Concurrency Black-Art: Excerpts from Real-world concurrency

Recently, I was reading a literature about concurrency. I thought of putting the excerpts here.

If you want to read, http://queue.acm.org/detail.cfm?id=1454462 . It’s only 10 pages(short and concise).

Tricks to write multi threading

Know your cold path from hot paths

The hot path is the code that can be executed in parallel and the cold paths is the code that can be executed sequentially without affecting performance

In cold paths, keep the locking as coarse-grained as possible.
In hot paths, locking should be simple and fine grained.
If you don’t know the path, assume it’s a cold path and use coarse-grained locking. Be prepared to be proven wrong.

Intuition is frequently wrong — be data intensive

Once the software(or the prototype) is functional, the time for intuition is ended. Now, data should be gathered to verify the correctness and improvement.

In order to test, you should know how to put load on the system. Consider load generation and simulation as a first class problem; so should handle this during development(the earlier is better). Although a test load should mimic its production equivalent as closely as possible, timeliness is more important than absolute accuracy.
The second step is to understand the scalability inhibitors on a production system which requires the ability to safely dynamically instrument its synchronization primitives. Dynamic instrumentation will provide the data needed to find those parts of the system that are inhibiting scalability. It will also help gather sufficient data to understand which techniques will be suitable for reducing contention.

Know when and when not to break up a lock

The Linux kernel used to have one global lock in the kernel to provide concurrency control required by symmetric multiprocessing (SMP) systems. Eventually it was removed in Linux 2.6. This improved performance a lot.

Python has a giant lock called Global Interpreter Lock which doesn’t allow multiple code to be executed in multiple native threads. It’s still there and developers use multiprocessing to achieve native multi threading. http://programmers.stackexchange.com/a/186909/91286

Global locks can naturally becomes scalability inhibitors, it is reasonable to break up the lock into per-CPU locks, a hash table of locks, etc.
Breaking up a lock is not the only way to reduce contention, and contention can be(and often is) more easily reduced by decreasing the hold time of the lock(by algorithmic optimization or finding activity that is needlessly protected by the lock).

Be wary of readers/writer locks

The mutex is basically a test-and-set operation. The requesting thread checks a flag and if not set, acquires the mutex. Reader/Writer lock has a number(number of writers) which can be updated atomically. The cost is due to atomic update of this number.

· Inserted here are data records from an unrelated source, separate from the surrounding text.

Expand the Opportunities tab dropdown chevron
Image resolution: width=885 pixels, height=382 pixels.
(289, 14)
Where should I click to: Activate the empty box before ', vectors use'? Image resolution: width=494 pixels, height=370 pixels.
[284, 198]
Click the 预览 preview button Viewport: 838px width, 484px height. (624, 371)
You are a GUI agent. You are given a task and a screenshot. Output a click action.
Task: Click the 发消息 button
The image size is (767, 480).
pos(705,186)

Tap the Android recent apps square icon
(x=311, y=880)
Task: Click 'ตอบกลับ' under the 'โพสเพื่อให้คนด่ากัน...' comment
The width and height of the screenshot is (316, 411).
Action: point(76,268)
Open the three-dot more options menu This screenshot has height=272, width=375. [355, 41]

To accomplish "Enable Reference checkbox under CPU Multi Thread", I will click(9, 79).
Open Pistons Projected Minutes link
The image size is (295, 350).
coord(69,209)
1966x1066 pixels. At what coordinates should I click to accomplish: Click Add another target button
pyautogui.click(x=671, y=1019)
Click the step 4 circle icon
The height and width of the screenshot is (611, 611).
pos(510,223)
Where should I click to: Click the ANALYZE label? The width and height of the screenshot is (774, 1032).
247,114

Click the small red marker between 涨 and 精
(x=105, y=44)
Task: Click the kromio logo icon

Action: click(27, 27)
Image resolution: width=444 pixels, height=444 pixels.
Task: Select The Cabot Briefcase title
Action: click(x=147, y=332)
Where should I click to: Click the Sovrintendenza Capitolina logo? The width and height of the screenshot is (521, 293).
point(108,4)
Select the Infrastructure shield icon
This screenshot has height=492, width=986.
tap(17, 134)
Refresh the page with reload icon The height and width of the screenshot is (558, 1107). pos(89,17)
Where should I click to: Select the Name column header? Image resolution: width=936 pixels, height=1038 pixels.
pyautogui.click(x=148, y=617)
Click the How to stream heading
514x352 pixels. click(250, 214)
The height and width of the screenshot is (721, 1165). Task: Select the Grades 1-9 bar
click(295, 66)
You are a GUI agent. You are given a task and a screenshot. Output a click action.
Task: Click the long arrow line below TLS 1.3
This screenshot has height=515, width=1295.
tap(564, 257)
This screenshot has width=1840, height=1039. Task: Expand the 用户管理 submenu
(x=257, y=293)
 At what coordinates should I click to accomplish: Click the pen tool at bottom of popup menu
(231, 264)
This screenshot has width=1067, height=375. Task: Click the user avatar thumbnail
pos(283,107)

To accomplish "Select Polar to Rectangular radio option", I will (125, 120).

Reader/Writer lock doesn’t scale well when lock is not long, because the state associated with the Reader/Writer lock must itself be updated atomically.
In the absence of any sophisticated synchronization primitives, a reader/writer lock will use a single word of memory to store the number of readers. The number of readers must be updated atomically, acquiring the lock as a reader requires the same bus transaction, as acquiring a mutex, and contention on that line can hurt also.
Reader/writer lock should be carefully used when a writer is blocked, reader can’t recursively acquire a lock as a reader and when a writer blocks between initial acquisition as a reader and recursive acquisition as a reader, deadlock will occur.

Consider per-CPU locking

Per-CPU locking can be a convenient technique for diffracting contention, as a per-CPU lock is not likely to be contended.
Let’s say, there are two types of threads with operating modes of different coherence requirements. One has a shorter hold times(and occur frequently) than the other and it can acquire the a per-CPU lock. The other type can grab all the per-CPU locks to construct coherent states. This paper http://dl.acm.org/citation.cfm?id=236156.236174 implements distributed reader writer lock using per-CPU locking.
It should be employed only when the data indicates that it’s necessary, as it introduces substantial complexity in implementation. In cold path, all per-CPU locks should be acquired in a single order.

Know when to broadcast — and when to signal

All condition variable implementation allow threads waiting on the variable to be awakened either via a signal(one thread sleeping on the variable is awakened) or via a broadcast(all threads sleeping on the variable are awakened). Broadcast can cause a performance hit if a thread wakes up and finds the resource is not available and sleeps again. Every time a thread goes to sleep, a call to scheduler is made(expensive due to kernel call).

Broadcast should be used to indicate state change and signal should be used for resource availability.

Learn to debug postmortem

Debugging from a core dump is called postmortem. The running program is modified to record important system state. When the program fails, it generates a core file which is the copy the program state. The programmer can later understand what happened and why the software failed by analyzing this file.

Problems in highly parallel systems are not necessarily reproducible, and a single core dump is often one’s only chance to debug them.
One needs to have only a list of threads, their corresponding stack backtraces, and some knowledge of the system. The information is contained in a snapshot of state(core file).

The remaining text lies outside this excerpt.